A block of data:

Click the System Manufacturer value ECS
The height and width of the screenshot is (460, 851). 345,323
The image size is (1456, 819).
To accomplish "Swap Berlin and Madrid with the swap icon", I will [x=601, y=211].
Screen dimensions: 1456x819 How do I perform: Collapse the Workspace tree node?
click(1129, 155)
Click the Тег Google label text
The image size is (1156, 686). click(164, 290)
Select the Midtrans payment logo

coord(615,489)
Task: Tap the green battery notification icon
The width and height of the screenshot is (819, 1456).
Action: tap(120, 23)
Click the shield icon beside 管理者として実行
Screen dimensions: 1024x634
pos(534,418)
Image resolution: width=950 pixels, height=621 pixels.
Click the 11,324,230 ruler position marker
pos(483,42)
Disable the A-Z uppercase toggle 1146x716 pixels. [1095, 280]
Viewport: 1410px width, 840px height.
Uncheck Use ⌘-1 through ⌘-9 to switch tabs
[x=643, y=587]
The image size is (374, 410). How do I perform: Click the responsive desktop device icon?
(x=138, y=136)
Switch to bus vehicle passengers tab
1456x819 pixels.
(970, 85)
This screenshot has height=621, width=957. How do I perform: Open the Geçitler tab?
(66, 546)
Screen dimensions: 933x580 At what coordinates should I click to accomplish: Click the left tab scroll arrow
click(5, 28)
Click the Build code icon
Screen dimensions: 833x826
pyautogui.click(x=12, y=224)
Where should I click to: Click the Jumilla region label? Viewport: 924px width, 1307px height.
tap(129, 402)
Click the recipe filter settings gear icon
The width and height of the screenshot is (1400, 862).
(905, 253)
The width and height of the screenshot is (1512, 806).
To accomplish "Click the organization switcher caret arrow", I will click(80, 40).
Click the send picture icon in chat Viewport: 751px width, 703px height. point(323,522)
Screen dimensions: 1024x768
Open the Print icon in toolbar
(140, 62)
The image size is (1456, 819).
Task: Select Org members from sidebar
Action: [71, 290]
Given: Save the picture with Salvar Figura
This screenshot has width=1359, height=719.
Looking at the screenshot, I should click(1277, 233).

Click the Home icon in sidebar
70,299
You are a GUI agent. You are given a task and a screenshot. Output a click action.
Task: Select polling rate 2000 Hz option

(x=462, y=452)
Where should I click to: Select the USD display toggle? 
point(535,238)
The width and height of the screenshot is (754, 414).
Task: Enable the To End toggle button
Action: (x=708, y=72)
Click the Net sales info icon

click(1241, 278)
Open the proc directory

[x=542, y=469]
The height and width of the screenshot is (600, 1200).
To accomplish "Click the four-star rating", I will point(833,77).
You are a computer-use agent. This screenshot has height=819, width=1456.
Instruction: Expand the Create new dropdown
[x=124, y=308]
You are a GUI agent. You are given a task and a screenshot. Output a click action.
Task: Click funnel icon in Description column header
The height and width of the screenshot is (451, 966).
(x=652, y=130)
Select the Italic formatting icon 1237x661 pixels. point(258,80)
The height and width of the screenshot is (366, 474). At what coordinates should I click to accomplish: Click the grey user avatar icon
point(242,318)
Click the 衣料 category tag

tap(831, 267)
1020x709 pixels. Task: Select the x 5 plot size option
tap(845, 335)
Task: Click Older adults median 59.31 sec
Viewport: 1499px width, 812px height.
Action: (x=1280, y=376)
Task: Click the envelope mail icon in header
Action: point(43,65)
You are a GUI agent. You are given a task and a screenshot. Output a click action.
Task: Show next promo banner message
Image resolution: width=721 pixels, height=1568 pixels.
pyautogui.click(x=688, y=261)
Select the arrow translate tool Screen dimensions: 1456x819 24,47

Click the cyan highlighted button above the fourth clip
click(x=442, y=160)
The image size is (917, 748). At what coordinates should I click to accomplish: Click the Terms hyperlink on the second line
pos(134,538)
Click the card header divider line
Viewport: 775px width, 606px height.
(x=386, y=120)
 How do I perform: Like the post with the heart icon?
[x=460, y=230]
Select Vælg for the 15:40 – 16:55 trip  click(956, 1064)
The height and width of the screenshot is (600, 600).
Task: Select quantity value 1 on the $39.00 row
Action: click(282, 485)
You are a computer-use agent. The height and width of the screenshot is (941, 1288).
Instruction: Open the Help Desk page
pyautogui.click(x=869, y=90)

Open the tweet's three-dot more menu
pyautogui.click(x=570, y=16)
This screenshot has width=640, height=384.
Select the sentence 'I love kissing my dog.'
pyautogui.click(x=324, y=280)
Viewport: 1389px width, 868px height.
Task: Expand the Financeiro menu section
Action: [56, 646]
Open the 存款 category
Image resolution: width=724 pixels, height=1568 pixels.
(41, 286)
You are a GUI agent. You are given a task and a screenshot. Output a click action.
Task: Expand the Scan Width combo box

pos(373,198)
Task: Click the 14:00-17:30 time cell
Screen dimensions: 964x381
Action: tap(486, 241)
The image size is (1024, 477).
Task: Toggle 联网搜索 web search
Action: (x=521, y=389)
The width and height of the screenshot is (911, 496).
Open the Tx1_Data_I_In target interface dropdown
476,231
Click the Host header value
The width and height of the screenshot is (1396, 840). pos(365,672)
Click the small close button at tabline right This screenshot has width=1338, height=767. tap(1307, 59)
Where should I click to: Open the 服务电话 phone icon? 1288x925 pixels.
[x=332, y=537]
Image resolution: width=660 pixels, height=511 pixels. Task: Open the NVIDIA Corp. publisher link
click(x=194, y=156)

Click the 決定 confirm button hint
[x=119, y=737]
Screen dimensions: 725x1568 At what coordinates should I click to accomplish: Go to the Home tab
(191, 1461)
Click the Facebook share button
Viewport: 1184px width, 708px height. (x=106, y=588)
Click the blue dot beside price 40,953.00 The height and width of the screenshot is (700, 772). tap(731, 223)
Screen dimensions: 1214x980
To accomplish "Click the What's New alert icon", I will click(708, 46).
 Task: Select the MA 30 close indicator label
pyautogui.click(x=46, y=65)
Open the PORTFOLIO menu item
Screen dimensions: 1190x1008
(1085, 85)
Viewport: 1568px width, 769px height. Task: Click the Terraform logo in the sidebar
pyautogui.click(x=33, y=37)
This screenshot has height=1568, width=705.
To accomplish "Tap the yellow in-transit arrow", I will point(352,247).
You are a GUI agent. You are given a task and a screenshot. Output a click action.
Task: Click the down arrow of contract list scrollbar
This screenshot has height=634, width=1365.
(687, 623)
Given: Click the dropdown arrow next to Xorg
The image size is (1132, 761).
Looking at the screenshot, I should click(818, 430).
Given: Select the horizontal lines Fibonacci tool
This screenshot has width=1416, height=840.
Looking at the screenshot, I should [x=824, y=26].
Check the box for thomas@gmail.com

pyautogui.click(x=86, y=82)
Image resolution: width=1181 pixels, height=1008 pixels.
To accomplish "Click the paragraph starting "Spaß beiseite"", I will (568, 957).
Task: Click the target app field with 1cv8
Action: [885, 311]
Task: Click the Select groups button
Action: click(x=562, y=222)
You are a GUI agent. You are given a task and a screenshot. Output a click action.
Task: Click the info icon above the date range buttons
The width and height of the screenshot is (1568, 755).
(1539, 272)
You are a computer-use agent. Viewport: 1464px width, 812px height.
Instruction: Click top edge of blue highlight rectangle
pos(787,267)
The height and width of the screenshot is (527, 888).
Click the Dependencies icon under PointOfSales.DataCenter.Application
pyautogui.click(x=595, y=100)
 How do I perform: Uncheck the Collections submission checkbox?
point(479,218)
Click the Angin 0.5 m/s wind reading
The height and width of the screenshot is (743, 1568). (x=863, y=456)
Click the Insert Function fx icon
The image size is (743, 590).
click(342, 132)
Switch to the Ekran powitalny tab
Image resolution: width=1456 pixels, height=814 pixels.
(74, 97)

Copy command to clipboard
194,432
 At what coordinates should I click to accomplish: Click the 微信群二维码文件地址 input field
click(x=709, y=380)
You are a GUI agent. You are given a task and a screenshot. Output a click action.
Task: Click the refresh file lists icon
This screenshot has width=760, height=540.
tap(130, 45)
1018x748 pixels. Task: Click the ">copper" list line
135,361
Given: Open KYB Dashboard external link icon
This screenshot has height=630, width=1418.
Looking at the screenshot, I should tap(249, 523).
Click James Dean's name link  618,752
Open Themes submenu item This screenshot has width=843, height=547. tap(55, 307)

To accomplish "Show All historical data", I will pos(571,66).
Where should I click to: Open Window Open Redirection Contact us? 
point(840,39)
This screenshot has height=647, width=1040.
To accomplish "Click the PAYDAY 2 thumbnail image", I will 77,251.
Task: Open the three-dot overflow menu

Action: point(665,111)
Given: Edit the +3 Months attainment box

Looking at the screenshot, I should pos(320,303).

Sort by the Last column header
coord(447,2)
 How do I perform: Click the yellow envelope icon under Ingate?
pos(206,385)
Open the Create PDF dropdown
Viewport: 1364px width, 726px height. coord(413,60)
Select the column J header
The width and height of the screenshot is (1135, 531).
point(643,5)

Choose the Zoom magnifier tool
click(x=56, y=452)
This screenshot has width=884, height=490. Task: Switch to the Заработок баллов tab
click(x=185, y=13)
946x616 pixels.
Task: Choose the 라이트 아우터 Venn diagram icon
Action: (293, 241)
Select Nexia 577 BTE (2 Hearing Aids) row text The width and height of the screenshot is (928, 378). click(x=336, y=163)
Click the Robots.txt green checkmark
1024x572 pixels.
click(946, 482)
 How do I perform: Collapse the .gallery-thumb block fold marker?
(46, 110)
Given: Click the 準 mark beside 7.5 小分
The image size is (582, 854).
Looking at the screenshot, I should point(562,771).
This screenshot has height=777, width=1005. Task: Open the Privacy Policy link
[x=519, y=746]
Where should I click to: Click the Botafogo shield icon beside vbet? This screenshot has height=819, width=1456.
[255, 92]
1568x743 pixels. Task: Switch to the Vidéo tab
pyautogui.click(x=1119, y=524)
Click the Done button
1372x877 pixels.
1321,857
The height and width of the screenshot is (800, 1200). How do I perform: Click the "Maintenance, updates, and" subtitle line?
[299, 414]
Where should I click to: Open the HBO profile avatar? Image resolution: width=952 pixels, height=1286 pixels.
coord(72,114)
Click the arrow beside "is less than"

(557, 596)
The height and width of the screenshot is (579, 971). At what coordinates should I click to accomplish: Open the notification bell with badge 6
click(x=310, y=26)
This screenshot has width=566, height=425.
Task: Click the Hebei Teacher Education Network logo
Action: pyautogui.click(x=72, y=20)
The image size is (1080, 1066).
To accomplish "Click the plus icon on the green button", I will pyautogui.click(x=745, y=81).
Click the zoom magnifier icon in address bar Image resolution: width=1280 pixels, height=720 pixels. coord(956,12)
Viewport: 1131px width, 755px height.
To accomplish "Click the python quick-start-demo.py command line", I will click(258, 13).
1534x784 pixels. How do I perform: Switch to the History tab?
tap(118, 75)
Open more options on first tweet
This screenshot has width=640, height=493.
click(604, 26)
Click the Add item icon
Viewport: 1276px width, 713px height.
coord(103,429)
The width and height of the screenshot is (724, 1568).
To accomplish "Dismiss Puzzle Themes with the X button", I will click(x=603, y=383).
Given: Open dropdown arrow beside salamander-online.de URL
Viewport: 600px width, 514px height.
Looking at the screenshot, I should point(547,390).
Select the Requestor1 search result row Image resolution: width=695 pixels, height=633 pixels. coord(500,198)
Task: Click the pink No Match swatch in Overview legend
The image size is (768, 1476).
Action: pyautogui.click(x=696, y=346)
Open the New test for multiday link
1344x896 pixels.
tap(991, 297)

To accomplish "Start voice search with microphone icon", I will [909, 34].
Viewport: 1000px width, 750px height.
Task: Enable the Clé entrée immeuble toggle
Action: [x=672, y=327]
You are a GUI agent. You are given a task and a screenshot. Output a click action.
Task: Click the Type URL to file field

* _Written task_:
Rewrite the lines beginning with the one that contains "Screen dimensions: 933x580" and continuing through the one that contains "will click(80, 40).", swapping every "icon" for "button" and leaving everything else unchanged.

* _Exercise answer_:
Screen dimensions: 933x580 At what coordinates should I click to accomplish: Click the left tab scroll arrow
click(5, 28)
Click the Build code button
Screen dimensions: 833x826
pyautogui.click(x=12, y=224)
Where should I click to: Click the Jumilla region label? Viewport: 924px width, 1307px height.
tap(129, 402)
Click the recipe filter settings gear button
The width and height of the screenshot is (1400, 862).
(905, 253)
The width and height of the screenshot is (1512, 806).
To accomplish "Click the organization switcher caret arrow", I will click(80, 40).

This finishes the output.